Publication year - 2002
Publication title -
apmis
Language(s) - English
Resource type - Journals
SCImago Journal Rank - 0.909
H-Index - 88
eISSN - 1600-0463
pISSN - 0903-4641
DOI - 10.1034/j.1600-0463.2002.100303.x
Subject(s) - univariate , immunohistochemistry , univariate analysis , oncology , lymph node , proportional hazards model , apoptosis , breast cancer , cancer research , multivariate analysis , pathology , medicine , biology , cancer , multivariate statistics , biochemistry , statistics , mathematics
Imbalance between pro‐apoptotic and anti‐apoptotic proteins, causing altered apoptosis, may lead to tumour development and tumour progression, and reduced response to adjuvant therapy.

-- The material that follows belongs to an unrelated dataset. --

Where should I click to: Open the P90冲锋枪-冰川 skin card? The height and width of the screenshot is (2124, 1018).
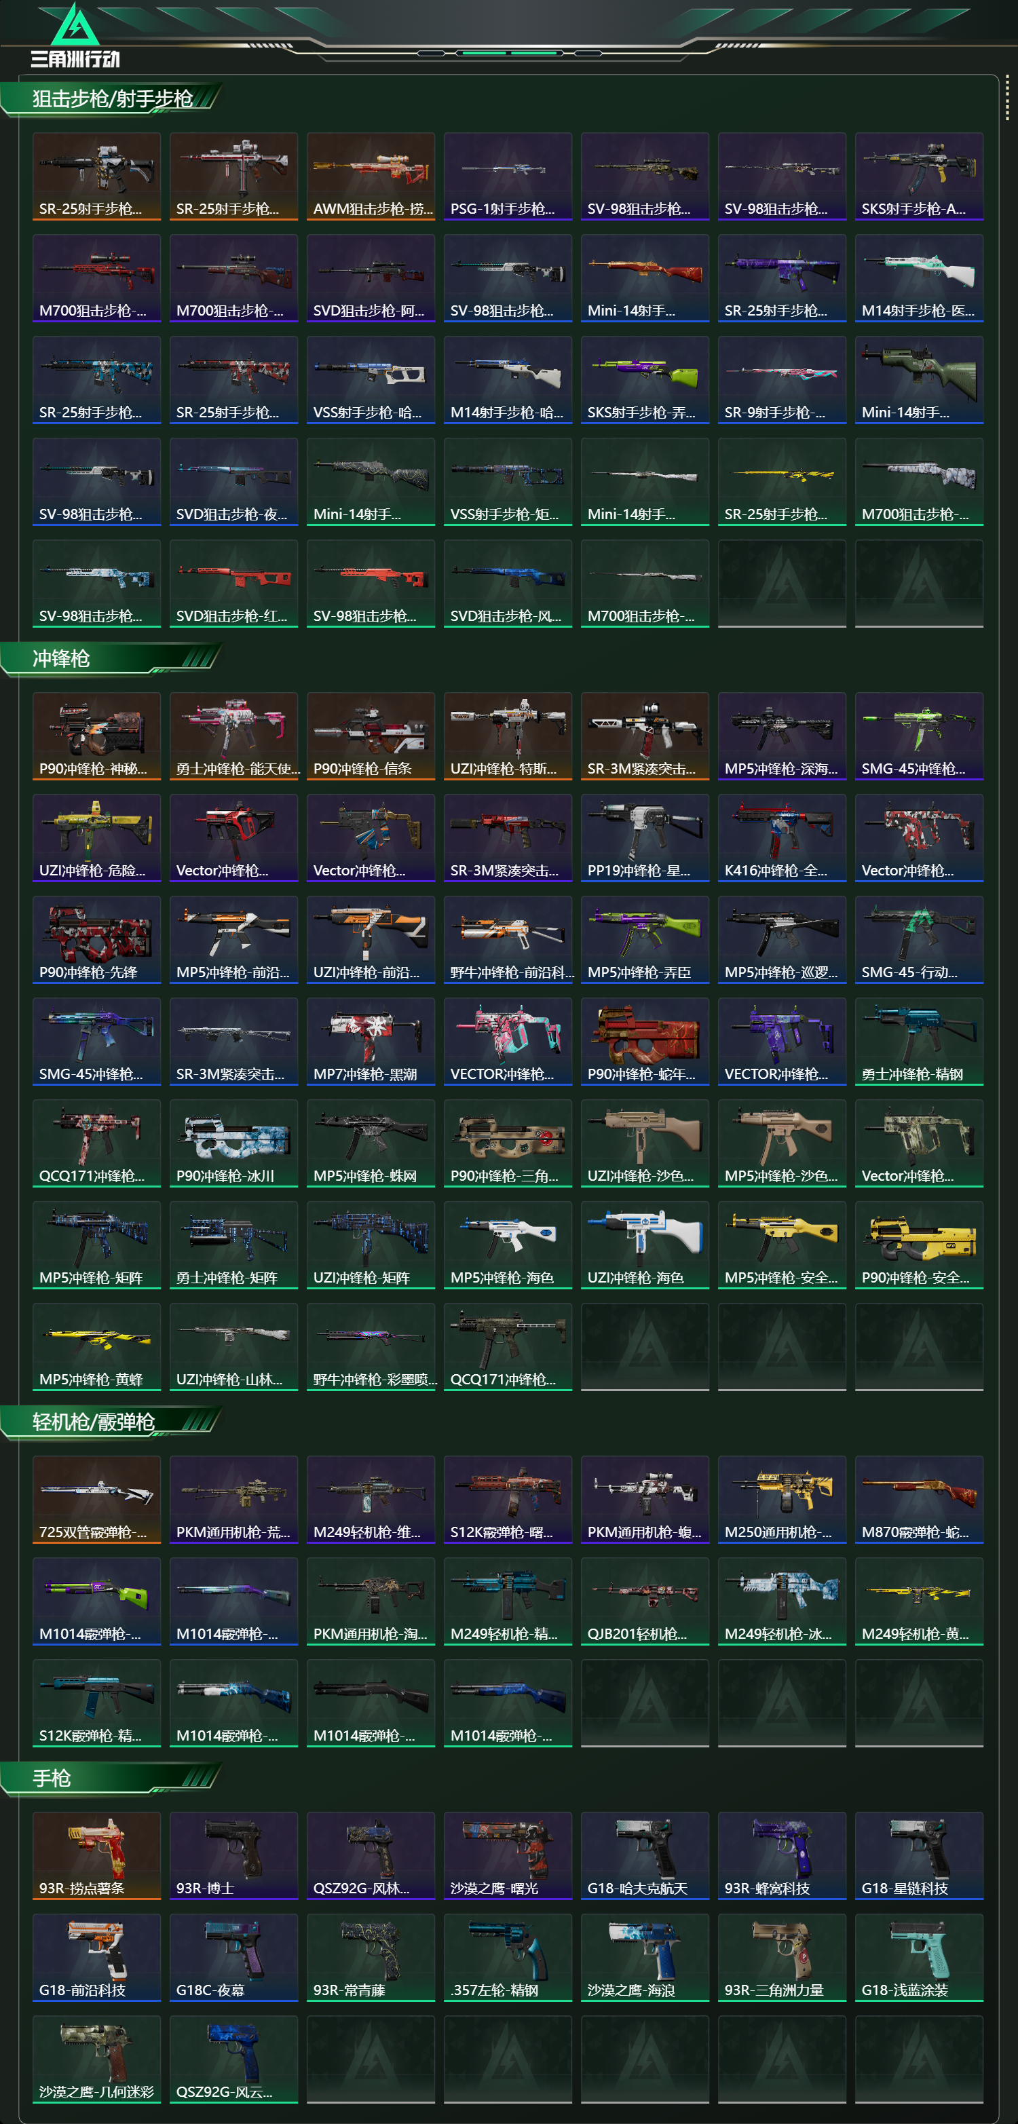(234, 1144)
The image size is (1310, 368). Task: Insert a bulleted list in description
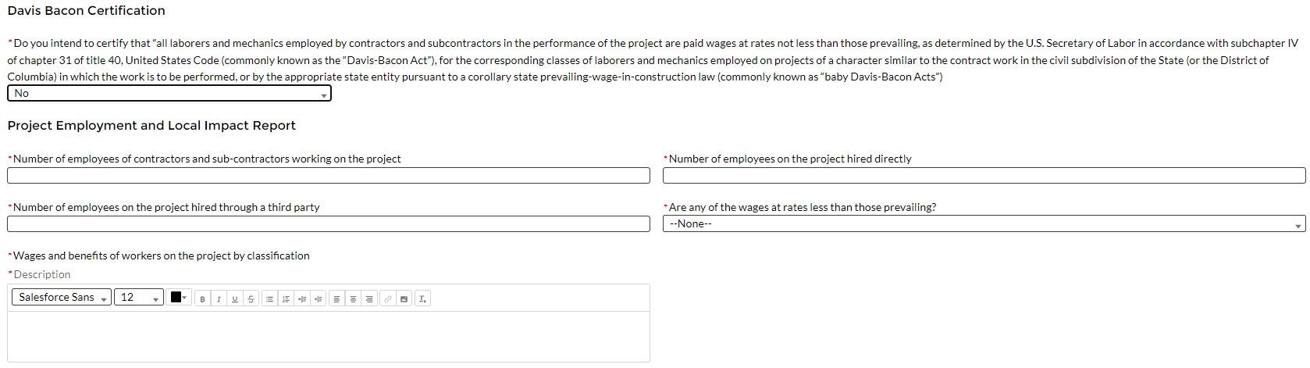[x=269, y=299]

In this study, we evaluated the expression patterns of Bcl‐2, Bcl‐xL, and Bax protein in 126 primary invasive breast carcinomas, and the association with other clinicopathological parameters. We used immunohistochemical methods to evaluate protein expression. Reduced expression of both Bax and Bcl‐2 was associated with lymphnode metastases in univariate analyses (one‐way ANOVA) as well as in multivariate analysis (binary logistic regression) (Bcl‐2 p=0.003 univariate, p=0.01 multivariate, Bax p=0.05 univariate, p=0.03 multivariate). Bcl‐2 overexpression showed an inverse association with cyclin A (p=0.05), while expression of Bcl‐xL showed an association only with cyclin D3 (p=0.04). Bcl‐xL expression also showed a highly significant association with oestrogen receptor status (p=0.009). Bcl‐2 and Bcl‐xL showed an association with different D‐type cyclins, indicating different pathways of pathogenesis. Expression of Bcl‐2 was associated with better patient survival in univariate analysis (Kaplan meyer p=0.04), but lost its prognostic value in multivariate analysis (Cox regression p=0.2).